Opinions
Une chronique de Jan De Troyer.

Autoriser d’autres langues maternelles que le flamand à l’école témoigne d’un pragmatisme créatif rare en politique.

Un débat sur l’enseignement, fin novembre au Parlement flamand, a démontré que la nouvelle note de vision du GO ! (le réseau d’enseignement officiel de la Communauté flamande) a touché une corde sensible. Comme on a pu le lire aussi dans "La Libre", "une petite révolution risque de bousculer quelques habitudes scolaires en Flandre". Cette note incite les directions des écoles à permettre aux élèves dont la langue maternelle n’est pas le néerlandais de s’exprimer dans leur langue maternelle au sein des établissements. Depuis sa naissance au XIXe siècle, le mouvement flamand n’a jamais abandonné de façon aussi explicite son ancien mantra "De Tael is gansch het Volk" (la langue est tout le peuple), imaginé par Prudens Van Duyse qui, en 1836, s’indignait du fait que toute communication officielle à la ville de Gand se faisait obligatoirement en français.

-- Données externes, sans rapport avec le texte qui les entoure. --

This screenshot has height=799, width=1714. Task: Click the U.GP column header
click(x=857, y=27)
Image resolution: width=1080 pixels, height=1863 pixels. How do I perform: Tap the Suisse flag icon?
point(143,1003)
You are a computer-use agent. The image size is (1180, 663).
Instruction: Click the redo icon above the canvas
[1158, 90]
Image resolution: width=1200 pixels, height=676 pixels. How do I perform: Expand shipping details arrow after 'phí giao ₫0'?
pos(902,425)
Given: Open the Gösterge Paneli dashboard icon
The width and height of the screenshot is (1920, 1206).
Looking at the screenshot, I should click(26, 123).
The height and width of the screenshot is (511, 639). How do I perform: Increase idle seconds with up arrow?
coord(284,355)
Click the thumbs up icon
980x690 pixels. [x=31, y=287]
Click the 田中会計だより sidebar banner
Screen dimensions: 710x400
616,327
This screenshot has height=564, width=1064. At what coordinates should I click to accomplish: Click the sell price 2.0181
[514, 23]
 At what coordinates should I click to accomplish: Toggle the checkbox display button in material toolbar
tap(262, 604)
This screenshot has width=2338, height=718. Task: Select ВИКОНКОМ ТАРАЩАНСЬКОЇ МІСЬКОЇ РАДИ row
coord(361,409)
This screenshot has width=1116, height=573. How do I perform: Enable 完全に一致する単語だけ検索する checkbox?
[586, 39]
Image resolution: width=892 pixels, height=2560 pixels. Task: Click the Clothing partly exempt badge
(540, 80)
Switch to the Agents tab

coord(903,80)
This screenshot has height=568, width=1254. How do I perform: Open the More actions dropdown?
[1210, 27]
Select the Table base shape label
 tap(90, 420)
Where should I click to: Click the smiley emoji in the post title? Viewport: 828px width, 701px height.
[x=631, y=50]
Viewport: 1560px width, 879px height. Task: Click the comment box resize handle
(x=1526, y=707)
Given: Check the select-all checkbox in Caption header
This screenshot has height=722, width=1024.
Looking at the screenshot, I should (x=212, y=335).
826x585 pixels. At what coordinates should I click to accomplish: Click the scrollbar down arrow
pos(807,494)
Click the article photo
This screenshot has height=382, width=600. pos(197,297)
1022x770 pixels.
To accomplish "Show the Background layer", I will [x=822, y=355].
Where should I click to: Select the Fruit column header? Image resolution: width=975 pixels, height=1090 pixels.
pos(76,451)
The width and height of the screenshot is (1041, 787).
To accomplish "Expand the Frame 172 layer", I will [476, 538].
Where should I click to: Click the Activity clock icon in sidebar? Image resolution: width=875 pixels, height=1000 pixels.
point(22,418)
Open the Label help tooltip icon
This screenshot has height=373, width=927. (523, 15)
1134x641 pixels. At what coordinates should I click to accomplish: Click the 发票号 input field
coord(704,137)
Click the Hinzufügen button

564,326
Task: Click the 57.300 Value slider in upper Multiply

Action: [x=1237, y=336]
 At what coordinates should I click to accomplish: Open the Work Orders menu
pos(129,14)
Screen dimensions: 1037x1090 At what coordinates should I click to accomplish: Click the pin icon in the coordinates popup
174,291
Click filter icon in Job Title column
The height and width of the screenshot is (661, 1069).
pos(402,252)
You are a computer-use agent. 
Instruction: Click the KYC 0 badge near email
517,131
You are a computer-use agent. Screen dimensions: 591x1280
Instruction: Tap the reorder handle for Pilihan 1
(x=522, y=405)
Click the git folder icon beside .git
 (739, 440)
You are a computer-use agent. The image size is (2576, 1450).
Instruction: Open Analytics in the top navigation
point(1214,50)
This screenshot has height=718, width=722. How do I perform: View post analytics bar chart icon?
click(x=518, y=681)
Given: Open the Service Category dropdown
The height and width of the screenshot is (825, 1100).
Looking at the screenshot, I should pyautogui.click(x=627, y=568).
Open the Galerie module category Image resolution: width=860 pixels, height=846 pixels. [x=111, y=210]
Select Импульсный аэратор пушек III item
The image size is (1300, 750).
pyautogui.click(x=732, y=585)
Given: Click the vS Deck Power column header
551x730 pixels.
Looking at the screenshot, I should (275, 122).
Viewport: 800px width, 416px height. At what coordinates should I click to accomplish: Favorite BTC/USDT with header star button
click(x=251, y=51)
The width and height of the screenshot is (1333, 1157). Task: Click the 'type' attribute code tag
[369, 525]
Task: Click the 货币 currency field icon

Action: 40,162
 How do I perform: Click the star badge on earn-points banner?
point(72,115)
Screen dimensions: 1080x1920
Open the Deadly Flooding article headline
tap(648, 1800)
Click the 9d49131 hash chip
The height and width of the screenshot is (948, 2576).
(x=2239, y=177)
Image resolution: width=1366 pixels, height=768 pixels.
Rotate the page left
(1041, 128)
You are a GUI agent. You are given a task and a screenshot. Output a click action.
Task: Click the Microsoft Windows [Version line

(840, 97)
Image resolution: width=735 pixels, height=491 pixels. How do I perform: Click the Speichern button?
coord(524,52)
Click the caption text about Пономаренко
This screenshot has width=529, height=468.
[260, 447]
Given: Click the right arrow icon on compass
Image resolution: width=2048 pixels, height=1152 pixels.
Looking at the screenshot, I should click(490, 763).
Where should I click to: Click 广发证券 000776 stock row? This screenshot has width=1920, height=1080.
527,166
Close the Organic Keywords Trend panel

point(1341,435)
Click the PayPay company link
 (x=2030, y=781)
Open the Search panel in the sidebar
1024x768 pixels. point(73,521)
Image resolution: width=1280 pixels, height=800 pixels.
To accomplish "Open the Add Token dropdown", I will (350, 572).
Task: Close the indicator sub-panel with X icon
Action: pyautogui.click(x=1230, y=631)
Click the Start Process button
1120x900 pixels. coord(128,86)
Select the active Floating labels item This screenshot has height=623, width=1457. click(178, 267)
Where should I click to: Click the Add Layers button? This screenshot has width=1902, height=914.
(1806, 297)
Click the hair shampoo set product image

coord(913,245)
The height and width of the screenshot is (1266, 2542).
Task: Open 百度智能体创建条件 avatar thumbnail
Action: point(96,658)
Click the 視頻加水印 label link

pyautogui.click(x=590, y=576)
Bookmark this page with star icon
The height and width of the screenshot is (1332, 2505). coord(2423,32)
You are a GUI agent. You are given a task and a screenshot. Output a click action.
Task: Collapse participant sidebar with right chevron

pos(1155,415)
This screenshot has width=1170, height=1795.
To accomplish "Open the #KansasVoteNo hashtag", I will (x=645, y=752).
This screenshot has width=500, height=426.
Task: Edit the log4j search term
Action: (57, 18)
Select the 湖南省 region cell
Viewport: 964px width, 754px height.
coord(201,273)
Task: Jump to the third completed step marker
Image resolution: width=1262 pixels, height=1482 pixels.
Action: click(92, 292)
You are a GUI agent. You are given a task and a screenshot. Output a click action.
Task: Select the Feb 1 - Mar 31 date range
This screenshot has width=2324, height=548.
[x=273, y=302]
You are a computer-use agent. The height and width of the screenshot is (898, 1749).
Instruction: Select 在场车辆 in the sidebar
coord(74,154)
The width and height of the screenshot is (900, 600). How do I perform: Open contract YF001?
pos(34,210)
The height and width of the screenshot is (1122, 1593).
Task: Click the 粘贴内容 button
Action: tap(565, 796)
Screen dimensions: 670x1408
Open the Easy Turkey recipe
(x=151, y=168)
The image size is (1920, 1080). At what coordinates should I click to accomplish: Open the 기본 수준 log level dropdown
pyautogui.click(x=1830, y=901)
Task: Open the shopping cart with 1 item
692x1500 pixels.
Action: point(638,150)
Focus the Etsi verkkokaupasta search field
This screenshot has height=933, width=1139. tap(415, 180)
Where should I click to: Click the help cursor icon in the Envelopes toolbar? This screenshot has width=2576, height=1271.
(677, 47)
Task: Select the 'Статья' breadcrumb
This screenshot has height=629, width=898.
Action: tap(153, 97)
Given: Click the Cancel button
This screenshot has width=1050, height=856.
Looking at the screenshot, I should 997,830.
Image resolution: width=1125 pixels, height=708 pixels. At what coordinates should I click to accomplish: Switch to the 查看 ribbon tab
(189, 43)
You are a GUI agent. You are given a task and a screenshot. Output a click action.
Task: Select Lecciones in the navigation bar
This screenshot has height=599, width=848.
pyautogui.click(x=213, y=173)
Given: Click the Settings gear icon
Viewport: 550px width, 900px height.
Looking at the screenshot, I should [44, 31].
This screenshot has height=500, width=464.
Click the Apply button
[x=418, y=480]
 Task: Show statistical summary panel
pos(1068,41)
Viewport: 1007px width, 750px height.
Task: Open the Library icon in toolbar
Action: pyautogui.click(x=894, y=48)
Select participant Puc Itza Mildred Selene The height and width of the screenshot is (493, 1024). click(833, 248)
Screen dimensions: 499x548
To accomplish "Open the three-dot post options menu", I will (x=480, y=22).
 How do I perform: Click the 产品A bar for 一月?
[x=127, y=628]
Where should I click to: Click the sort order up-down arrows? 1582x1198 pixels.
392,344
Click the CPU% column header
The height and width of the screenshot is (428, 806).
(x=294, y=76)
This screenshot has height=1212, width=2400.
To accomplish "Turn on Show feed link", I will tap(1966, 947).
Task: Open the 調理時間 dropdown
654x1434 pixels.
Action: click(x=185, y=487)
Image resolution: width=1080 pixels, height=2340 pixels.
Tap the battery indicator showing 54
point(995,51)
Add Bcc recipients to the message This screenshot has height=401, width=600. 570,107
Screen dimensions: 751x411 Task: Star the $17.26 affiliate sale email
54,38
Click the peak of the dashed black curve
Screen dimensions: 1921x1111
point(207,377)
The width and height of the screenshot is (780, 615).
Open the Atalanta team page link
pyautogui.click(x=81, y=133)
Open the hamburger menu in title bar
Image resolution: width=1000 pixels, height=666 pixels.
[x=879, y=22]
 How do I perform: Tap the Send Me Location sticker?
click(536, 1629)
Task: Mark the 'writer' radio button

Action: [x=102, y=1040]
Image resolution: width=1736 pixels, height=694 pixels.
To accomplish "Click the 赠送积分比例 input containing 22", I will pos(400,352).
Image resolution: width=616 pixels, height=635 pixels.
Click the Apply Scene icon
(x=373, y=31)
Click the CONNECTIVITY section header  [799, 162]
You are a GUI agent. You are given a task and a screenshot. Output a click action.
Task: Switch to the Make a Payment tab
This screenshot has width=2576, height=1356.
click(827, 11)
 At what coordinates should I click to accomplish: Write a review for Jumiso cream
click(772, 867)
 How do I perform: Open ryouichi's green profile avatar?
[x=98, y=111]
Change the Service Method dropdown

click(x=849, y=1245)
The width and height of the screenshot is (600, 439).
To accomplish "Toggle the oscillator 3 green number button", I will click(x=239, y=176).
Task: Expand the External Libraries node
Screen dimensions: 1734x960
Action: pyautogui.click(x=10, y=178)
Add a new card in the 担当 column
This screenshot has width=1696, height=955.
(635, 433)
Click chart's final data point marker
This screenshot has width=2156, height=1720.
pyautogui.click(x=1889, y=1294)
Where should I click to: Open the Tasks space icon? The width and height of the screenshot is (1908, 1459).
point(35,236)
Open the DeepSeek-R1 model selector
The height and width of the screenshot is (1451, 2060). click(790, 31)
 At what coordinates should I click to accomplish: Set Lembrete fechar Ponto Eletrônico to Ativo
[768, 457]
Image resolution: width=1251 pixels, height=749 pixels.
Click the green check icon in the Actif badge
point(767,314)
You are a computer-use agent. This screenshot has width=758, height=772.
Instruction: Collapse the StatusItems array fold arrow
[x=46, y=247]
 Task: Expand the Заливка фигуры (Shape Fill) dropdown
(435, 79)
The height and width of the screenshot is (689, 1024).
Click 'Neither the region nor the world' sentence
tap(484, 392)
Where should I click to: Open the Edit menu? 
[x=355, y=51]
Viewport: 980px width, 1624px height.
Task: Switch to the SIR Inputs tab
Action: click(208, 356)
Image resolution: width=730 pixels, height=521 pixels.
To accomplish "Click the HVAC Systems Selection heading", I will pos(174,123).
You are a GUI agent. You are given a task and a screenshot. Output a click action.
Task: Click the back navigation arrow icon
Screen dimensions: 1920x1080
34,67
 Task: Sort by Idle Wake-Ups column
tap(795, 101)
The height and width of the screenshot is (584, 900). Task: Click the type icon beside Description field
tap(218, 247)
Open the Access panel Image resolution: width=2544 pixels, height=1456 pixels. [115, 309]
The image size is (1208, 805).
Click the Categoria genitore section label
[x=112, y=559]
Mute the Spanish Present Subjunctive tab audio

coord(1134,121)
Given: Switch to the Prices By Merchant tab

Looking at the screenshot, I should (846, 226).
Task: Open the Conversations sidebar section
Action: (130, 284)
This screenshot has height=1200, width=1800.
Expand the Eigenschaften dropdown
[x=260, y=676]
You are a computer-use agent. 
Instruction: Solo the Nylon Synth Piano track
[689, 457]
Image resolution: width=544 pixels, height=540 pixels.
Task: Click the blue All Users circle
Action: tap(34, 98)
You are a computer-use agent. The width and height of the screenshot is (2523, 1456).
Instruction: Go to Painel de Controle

Le Parlement flamand a fiévreusement débattu du rôle du néerlandais, mais l’on avait parfois l’impression que les différents partis de la majorité ne parlaient pas la même langue, vu la distance entre la position de la N-VA et de ses partenaires.

Il faut avant tout constater que cette note n’est pas issue du monde politique. Cette réflexion sur l’intégration scolaire des "nouveaux Flamands", d’origine syrienne ou autre, vient du monde de l’enseignement même. Ce n’est pas sans analogie avec un autre dossier important que vingt ans de disputes politiques stériles n’avaient pu débloquer. Les solutions qui ont mené à un accord sur la liaison "Oosterweel", le projet d’infrastructure qui doit mettre fin aux embouteillages autour d’Anvers, ont été élaborées par les comités d’action civile, pas par le monde politique. La note du réseau de l’enseignement officiel est inspirée par les gens du terrain, les enseignants qui vivent le problème au quotidien.

Dans toutes les écoles des grandes villes de Flandre et dans l’enseignement néerlandophone à Bruxelles, on trouve des adolescents qui se sentent rejetés parce qu’ils ne comprennent pas le néerlandais. L’interdiction de s’exprimer dans sa langue maternelle ne facilite pas l’insertion scolaire d’un Syrien qui, à douze ans, se retrouve dans une classe flamande. Même après deux ou trois générations en Belgique, certains parents refusent de communiquer à la maison en néerlandais.

Faut-il punir leurs enfants pour un handicap qui leur est infligé ? "Non, évidemment", a répondu la ministre de l’Enseignement flamand, Hilde Crevits, au Parlement. "Si nous voulons que les enfants des familles défavorisées renouent avec l’école, il faut leur donner le sentiment qu’ils sont les bienvenus. Et il faut inciter d’autres élèves qui maîtrisent la langue maternelle des nouveaux venus à aider ceux-ci." D’autres langues seront donc parlées pendant les exercices en classe et dans la cour de récréation.

Bien qu’elle ait souligné que le néerlandais reste la langue d’enseignement et que les exercices doivent aboutir à la maîtrise du néerlandais, la ministre a donc cautionné la nouvelle approche du GO !, qui a reçu le soutien de tous les partis flamands, à l’exception du Vlaams Belang et de la N-VA. Ce dernier parti doit faire face à une contradiction : son propre ministre de l’Emploi, Philippe Muyters, a ordonné que 35 000 demandeurs d’emploi en Flandre, qui ne connaissent pas le néerlandais, soient aidés par des instructeurs parlant leur langue maternelle.

La ministre de l’Enseignement n’a toutefois pas caché que plusieurs questions restent sans réponse. Ne va-t-on pas créer dans les environs de Bruxelles des écoles à facilités ? N’y a-t-il pas un risque de ségrégation entre élèves ? Ne va-t-on pas décourager ceux qui sont en train de suivre des cours de néerlandais ? Les nombreuses incertitudes formulées au Parlement flamand ne vont toutefois pas empêcher les enseignants flamands de chercher des solutions pour certains élèves marginalisés.

L’abandon d’un des dogmes clefs du flamingantisme témoigne d’un pragmatisme créatif rare en politique. Peut-on espérer que l’exemple soit suivi ? On pourrait, par exemple, en finir de stigmatiser chaque proposition pour une meilleure gestion de Bruxelles comme un complot nationaliste flamand.